Friday, March 05, 2010

NYT: China’s spectacular real estate boom may be a bubble that threatens the global economy.

Bubbles again--so frustrating. Like rubber-necking at crash sites, they cause immense systemic problems, even though they seem like they should be completely avoidable. Many economists firmly maintain the bubbles are inherent to the system (though specific policies, such as easy credit, can make them worse). I have this belief (foolish, vain wish?) that modern society is a little bit over-specialized, and that if people were a bit more well-informed as generalists, many things might run better.
Avoiding economic Bubbles is one of the things I think might be in this category. If people were much more aware of economic bubbles--including the fact that in every single bubble, some new reason is offered why "this is not a bubble"--would we be less likely to engage in this kind of mass foolishness?

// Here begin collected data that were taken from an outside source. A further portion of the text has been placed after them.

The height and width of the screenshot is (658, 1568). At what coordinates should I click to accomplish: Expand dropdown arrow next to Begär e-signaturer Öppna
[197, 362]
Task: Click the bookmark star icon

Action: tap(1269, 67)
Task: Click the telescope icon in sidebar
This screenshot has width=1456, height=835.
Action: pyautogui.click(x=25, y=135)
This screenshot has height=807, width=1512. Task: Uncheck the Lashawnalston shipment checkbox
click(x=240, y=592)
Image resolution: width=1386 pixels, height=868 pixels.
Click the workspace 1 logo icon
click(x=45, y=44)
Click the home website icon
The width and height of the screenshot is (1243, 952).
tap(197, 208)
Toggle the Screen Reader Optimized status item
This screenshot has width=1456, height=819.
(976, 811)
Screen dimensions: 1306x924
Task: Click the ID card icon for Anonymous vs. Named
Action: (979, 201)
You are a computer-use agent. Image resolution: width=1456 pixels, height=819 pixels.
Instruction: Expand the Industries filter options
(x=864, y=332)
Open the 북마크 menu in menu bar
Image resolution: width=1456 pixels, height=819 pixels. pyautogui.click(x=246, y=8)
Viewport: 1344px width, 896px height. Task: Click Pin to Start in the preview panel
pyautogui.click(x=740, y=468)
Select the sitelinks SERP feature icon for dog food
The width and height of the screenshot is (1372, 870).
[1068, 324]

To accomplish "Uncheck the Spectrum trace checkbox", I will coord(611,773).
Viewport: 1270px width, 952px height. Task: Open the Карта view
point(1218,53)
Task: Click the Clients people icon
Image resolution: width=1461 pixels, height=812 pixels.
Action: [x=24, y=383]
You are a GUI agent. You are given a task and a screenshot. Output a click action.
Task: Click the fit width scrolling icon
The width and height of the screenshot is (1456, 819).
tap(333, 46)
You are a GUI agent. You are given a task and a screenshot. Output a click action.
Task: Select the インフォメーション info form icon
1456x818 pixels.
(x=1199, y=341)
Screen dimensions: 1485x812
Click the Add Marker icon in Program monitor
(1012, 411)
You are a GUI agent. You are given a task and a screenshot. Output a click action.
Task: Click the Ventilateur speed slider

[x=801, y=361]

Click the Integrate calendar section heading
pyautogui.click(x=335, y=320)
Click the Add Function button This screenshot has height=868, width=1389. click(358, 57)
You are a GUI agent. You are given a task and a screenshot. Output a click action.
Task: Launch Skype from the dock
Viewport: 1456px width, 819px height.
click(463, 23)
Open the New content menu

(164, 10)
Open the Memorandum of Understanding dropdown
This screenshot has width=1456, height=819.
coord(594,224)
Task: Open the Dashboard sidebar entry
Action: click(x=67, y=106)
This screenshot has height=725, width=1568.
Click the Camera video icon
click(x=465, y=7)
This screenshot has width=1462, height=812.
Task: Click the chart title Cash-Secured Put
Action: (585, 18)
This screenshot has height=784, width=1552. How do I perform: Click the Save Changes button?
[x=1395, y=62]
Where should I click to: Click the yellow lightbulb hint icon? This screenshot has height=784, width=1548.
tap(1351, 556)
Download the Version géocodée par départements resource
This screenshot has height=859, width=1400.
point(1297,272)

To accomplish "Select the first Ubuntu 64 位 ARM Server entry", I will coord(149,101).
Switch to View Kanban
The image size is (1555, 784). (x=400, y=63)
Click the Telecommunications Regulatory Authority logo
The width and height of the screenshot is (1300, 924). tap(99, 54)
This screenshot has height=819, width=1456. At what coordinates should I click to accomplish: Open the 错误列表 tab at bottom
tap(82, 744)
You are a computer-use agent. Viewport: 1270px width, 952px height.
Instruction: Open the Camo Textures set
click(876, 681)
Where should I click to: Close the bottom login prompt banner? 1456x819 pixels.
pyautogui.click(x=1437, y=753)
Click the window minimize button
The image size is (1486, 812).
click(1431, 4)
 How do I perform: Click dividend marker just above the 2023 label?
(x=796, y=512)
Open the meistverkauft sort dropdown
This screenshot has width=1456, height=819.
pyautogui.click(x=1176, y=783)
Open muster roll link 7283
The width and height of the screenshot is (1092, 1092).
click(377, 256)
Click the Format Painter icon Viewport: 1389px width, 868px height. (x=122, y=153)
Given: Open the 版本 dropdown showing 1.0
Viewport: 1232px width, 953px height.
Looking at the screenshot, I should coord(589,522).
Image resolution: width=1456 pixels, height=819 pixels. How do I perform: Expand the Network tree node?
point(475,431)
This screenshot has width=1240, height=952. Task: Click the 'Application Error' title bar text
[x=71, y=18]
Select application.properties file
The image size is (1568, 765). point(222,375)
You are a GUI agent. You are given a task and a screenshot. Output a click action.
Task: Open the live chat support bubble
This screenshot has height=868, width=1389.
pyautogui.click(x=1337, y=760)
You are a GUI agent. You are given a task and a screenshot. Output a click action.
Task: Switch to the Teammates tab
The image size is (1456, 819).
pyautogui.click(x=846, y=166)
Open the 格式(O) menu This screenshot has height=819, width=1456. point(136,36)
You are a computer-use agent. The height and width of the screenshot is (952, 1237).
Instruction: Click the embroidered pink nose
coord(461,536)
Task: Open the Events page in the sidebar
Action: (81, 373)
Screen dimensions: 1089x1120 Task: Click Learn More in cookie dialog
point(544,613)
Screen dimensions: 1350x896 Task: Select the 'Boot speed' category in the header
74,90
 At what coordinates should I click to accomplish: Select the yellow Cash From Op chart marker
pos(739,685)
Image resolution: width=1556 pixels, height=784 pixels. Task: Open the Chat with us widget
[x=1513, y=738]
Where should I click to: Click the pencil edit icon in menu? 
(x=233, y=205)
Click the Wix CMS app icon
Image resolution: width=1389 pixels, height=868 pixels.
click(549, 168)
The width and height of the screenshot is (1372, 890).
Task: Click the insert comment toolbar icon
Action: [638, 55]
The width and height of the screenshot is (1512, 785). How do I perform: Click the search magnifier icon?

  1. I believe bubbles to be caused by agents that prevent the free market from working efficiently. The agents themselves can be everything from government regulation (which can't adapt quickly to changing and varying situations) to individual people's belief systems (which tend to be inertial by nature--i.e., trends continue indefinitely).

  2. When thinking about stuff like this and basic human nature and our flaws, I think of Homer Simpson who stood in front of the microwave and said, "Marge, isn't there anything faster?"